Why eyes are considered the mirror of the soul – a study

A new study by Adam Anderson, Professor from Cornell University College of human ecology, explains why the eyes are the mirror of the soul. According to a recent study published in Psychological Science, people interpretiruya other people’s emotions, analyzing the look in their eyes. For example, a group of people who participated in the study, was associated with narrowed eyes emotions associated with discrimination, such as disgust and suspicion, and open eyes – with sensitivity, with fear and trembling, writes likar.info.

The study is based on the work of Anderson 2013, which demonstrated that different facial expressions such as raising eyebrows, arose from universal, adaptive reactions to the environment and is initially not signaled social communication.

Both studies have confirmed the theory of Charles Darwin about the evolution of emotion that assumes that facial expressions originate in sensory function and social communication.

The new study involved more detailed study of what Darwin theorized why the expression should look like, and not otherwise, as they help people to perceive the world and how others use facial expressions to read our innermost emotions and intentions.

Anderson and his co-author, Professor of psychology and neurology at the University of Colorado Daniel Lee, has created six expressions (sadness, disgust, anger, happiness, fear and surprise) using photographs of faces from a public database.
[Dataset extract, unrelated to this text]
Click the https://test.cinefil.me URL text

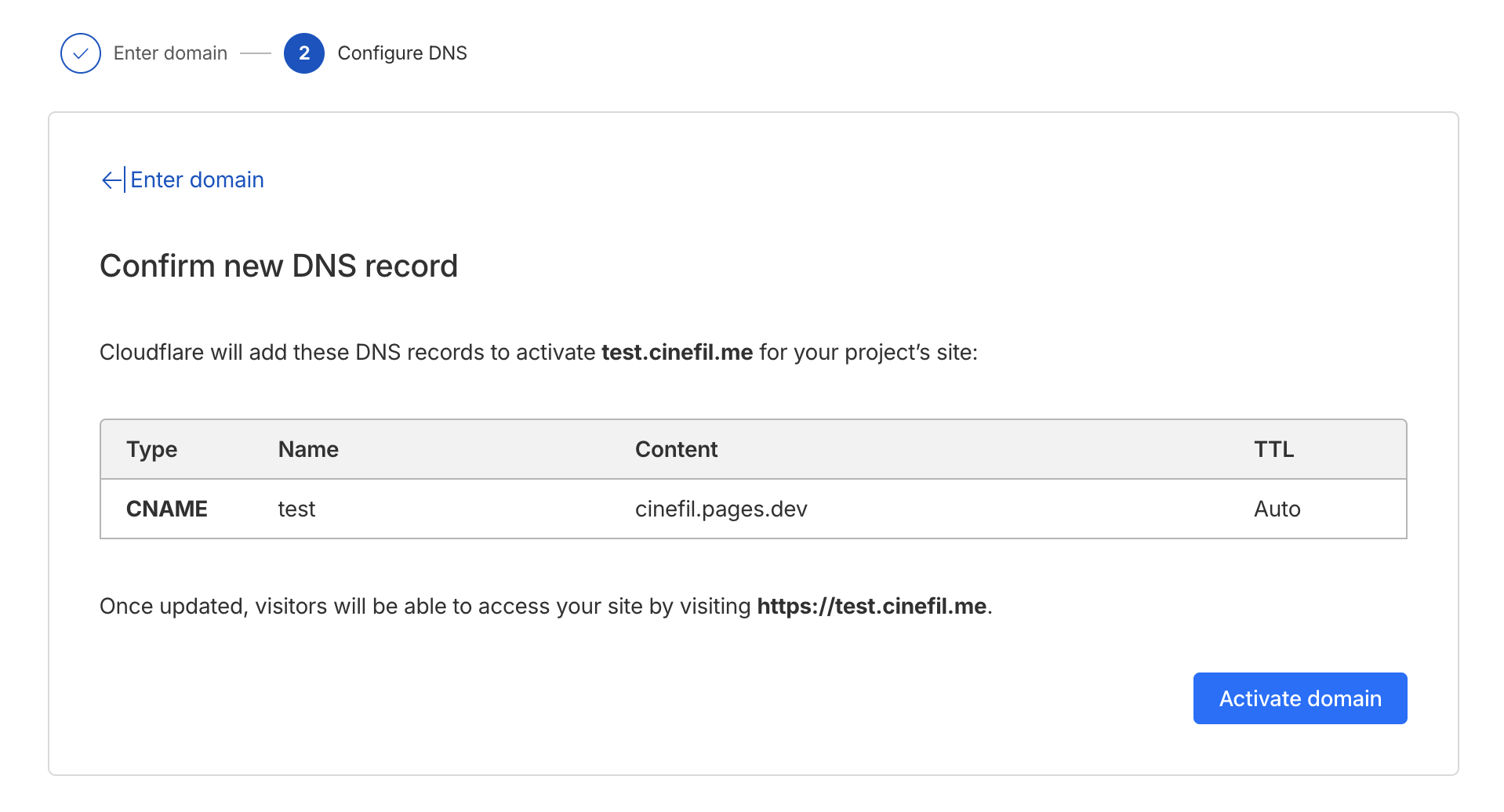tap(871, 607)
Study participants were shown a pair of eyes, demonstrating one of the six expressions and one of 50 words describing certain mental States, for example, indifference, curiosity, boredom, etc. Then the participants had to assess how the expression of the eyes corresponds to the selected word. Each participant passed 600 tests.

Then the scientists analyzed how the representation of mental States associated with specific facial features. Criteria was the openness of the eyes, the distance from the eyebrows to the eyes, the tilt and curve of the eyebrows, wrinkles around the nose, in the temporal area and under the eyes.

The study showed that the openness of the eye is closely connected with our ability to read the mental States of other people based on their expressions of the eye. Narrowing his eyes reflected the mental state associated with enhanced visual discrimination, such as suspicion and disapproval, while the open expression of the eye are associated with visual sensitivity and curiosity.

In addition, the researchers conducted several studies to compare how well study participants could read emotions from other areas of the face, e.g., nose or mouth. The results showed that the eyes more clearly demonstrate various emotions.

This study is the next step in Darwin’s theory by demonstrating how the expression of the eyes are used as communication functions of complex mental States.